◆ Work task ◆
An exact copy is all that is wanted: the lines from the one with "Task: Click the red location pin marker" through the end of the listing below, both included, minus any pictures.

◆ Extracted information ◆
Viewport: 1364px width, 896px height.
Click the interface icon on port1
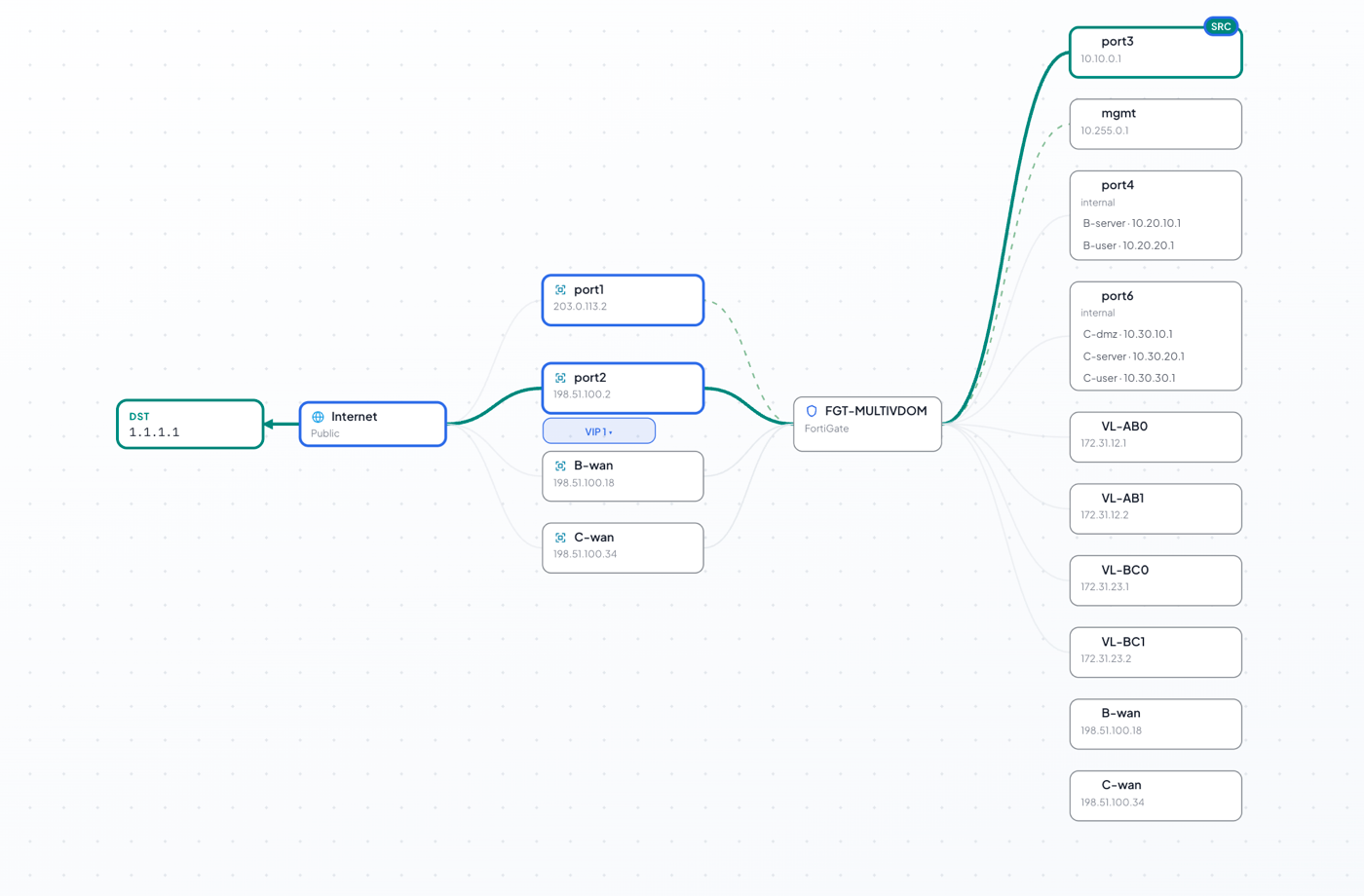point(560,290)

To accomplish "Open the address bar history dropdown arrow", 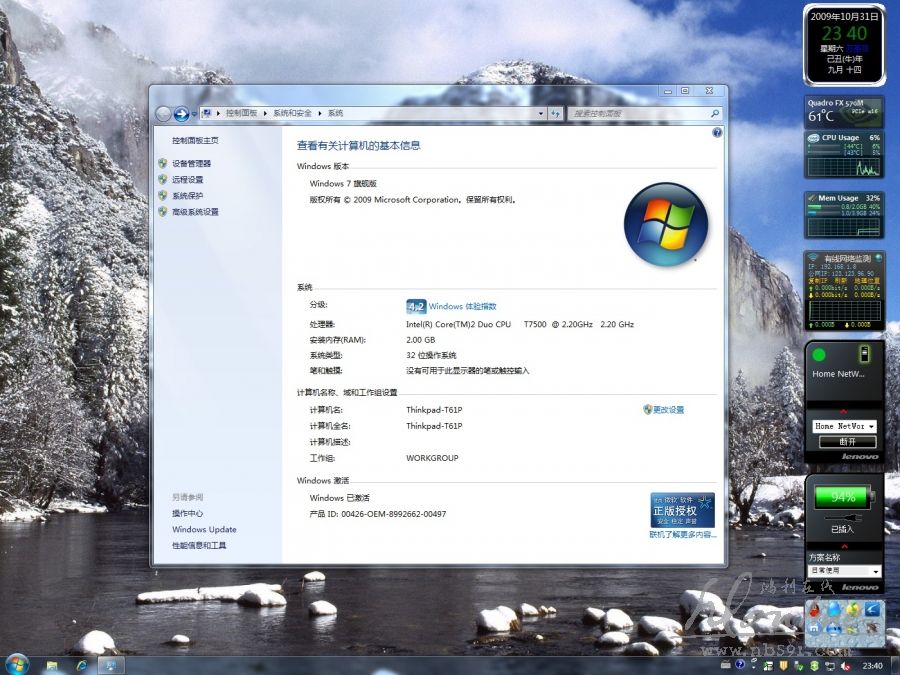I will (x=541, y=114).
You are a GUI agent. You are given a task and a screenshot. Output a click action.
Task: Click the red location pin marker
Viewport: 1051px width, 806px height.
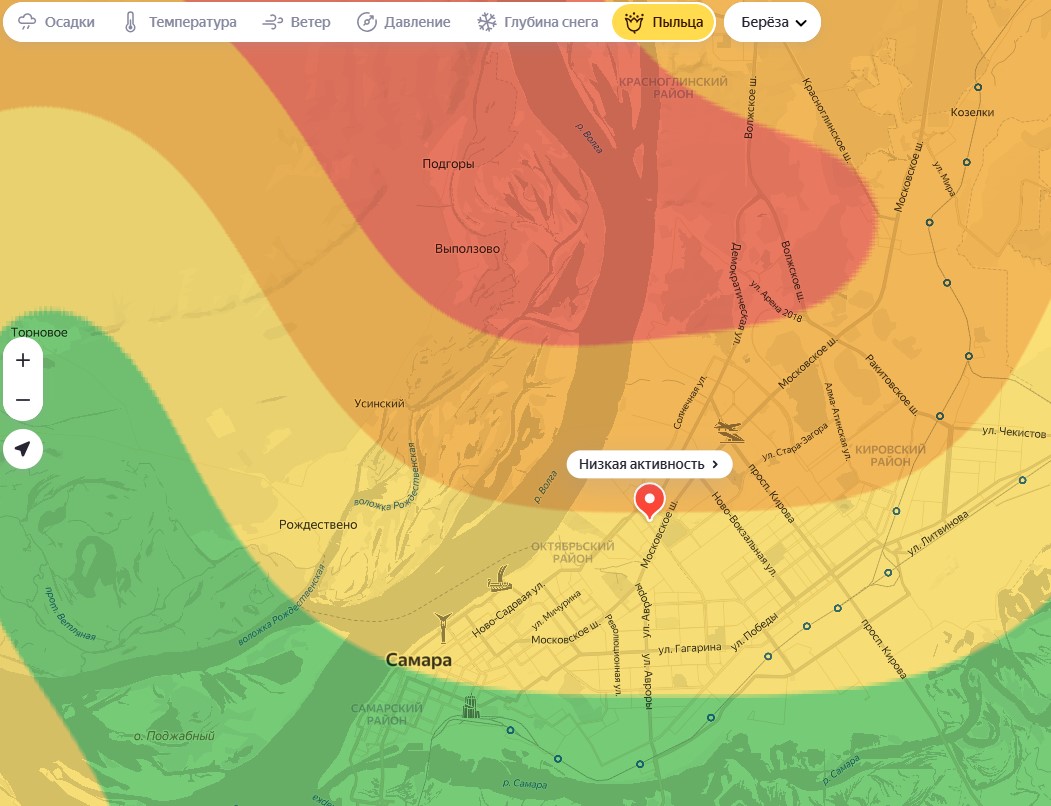point(650,499)
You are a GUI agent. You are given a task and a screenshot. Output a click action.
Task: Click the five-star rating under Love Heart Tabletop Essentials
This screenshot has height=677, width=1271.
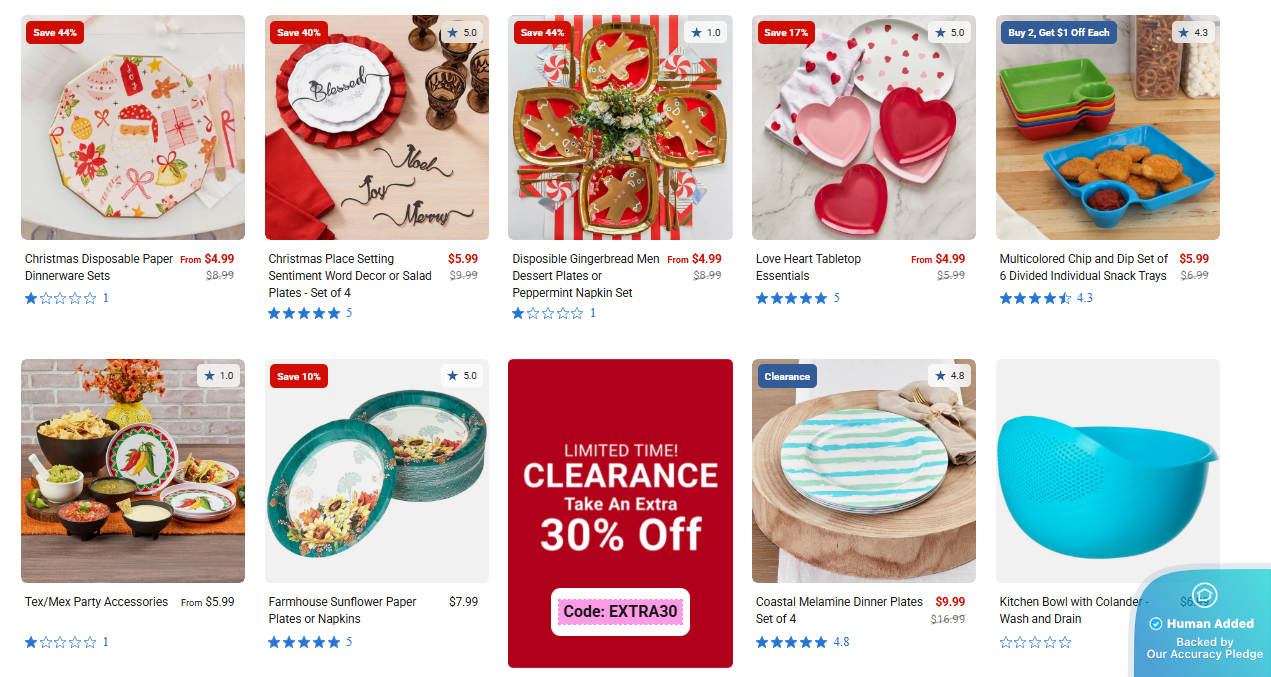(792, 298)
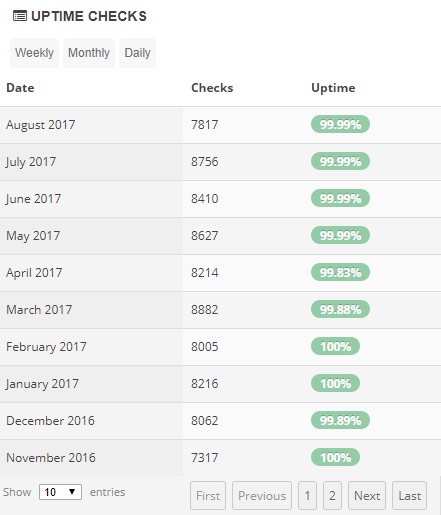441x515 pixels.
Task: Click the 99.83% uptime badge for April 2017
Action: (340, 272)
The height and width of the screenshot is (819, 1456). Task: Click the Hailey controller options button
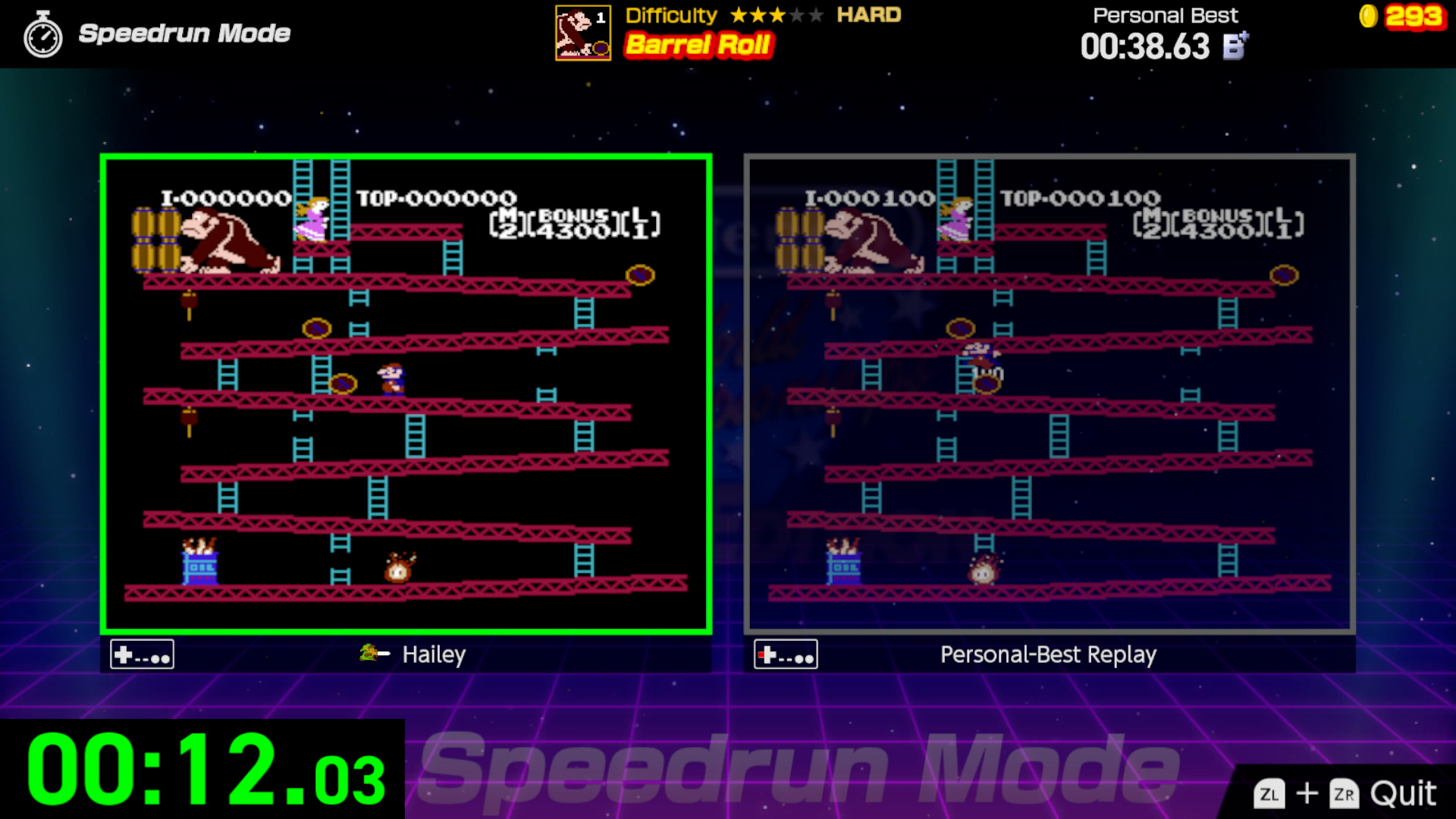[141, 654]
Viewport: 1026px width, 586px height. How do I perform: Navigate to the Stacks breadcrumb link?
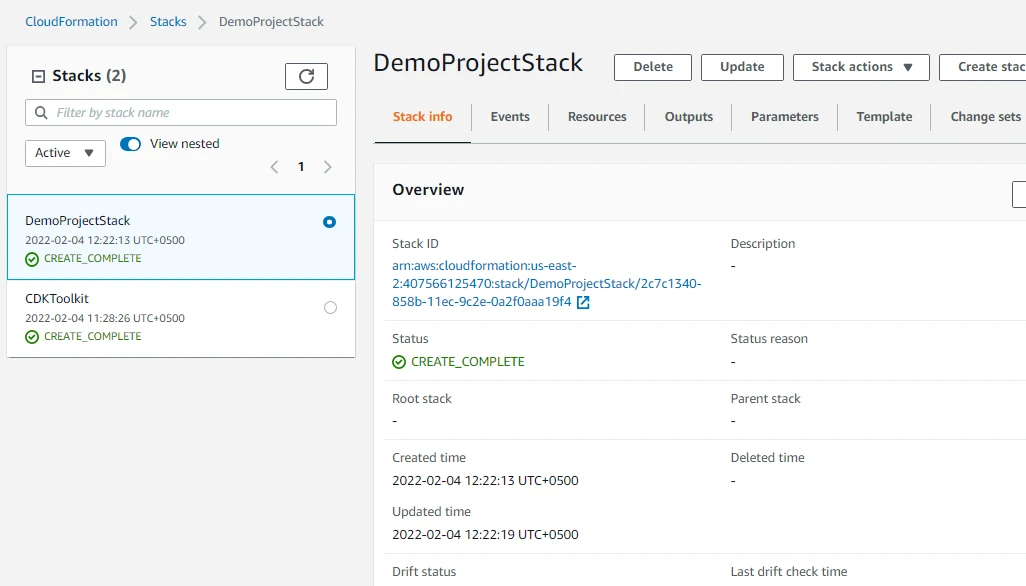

◆ Result of the exercise ◆
Task: Click the red location pin marker
Viewport: 1051px width, 806px height.
point(650,499)
You are a GUI agent. You are given a task and a screenshot. Output a click action.
Task: Click the five-star rating under Love Heart Tabletop Essentials
This screenshot has height=677, width=1271.
(792, 298)
441x515 pixels.
Task: Click the 99.83% uptime badge for April 2017
Action: (340, 272)
The height and width of the screenshot is (819, 1456). Task: Click the Hailey controller options button
[141, 654]
Viewport: 1026px width, 586px height. How do I perform: Navigate to the Stacks breadcrumb link?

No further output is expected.